U.S. General David Petraeus said on Wednesday that the Israeli-Palestinian conflict was fomenting anti-American sentiment due to the perception of U.S. favoritism towards Israel.
Speaking to the Senate Armed Services Committee, Petraeus explained that "enduring hostilities between Israel and some of its neighbors present distinct challenges to our ability to advance our interests in the area of responsibility."
"Arab anger over the Palestinian question limits the strength and depth of U.S. partnerships with governments and peoples [in the region]," Petraeus said.
His comments follow a week of tense relations between Israel and the U.S. following Israel's announcement of plans to build 1,600 housing units in East Jerusalem, which was made public while U.S. Vice President Joe Biden was visiting the country.

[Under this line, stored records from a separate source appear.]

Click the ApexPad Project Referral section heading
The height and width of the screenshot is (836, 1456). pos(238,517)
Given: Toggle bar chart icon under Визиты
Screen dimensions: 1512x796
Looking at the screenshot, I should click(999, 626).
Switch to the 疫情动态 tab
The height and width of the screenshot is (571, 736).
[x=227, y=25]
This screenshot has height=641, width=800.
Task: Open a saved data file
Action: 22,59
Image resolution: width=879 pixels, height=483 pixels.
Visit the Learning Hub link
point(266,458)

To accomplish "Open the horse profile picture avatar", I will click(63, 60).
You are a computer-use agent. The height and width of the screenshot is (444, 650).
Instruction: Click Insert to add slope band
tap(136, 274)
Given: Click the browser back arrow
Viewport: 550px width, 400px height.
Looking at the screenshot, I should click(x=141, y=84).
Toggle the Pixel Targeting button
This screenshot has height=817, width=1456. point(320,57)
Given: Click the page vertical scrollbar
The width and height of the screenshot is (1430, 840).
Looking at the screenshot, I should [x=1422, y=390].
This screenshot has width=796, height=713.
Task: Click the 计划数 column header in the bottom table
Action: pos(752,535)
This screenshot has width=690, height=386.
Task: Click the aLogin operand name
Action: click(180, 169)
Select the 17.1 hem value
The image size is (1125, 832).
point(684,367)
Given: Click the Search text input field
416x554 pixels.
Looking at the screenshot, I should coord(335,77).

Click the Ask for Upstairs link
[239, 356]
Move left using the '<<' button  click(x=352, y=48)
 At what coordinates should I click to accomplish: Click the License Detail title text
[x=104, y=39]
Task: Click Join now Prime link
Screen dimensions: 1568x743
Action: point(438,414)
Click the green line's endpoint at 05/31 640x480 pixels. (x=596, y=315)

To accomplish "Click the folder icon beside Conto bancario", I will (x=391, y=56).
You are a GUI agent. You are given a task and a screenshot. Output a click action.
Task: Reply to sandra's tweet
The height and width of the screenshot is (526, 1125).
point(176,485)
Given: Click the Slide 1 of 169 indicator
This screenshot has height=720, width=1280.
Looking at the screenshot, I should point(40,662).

On Sunday, another prominent member of Barak Obama's government, chief political adviser David Axelrod, said ending the Israeli-Palestinian conflict was imperative for U.S. security.
Speaking on Israel's announcement about building in East Jerusalem, Axelrod hinted that it was a deliberate attempt to thwart indirect talks with the Palestinians.
"It was an insult, but that's not the most important thing," Axelrod added, saying that the move was disruptive to upcoming proximity talks with the Palestinians and that the approval during Biden's visit "seemed calculated to undermine that, and that was - that was distressing to everyone who is promoting the idea of peace and security in the region."
Responding to the possibility that Israel's move could have any effect on U.S. soldiers in the region, Axelrod said that he believed "that that region and that issue is a flare point throughout the region, and so I'm not going to put it in those terms."
However, the top Obama aide added that he did "believe that it is absolutely imperative, not just for the security of Israel and the Palestinian people, who were, remember, at war just a year ago, but it is important for our own security that we move forward and resolve this very difficult issue."
Axelrod said that the bond between Israel and the United States was "strong," but adding that "for just that very reason, this was not the right way to behave."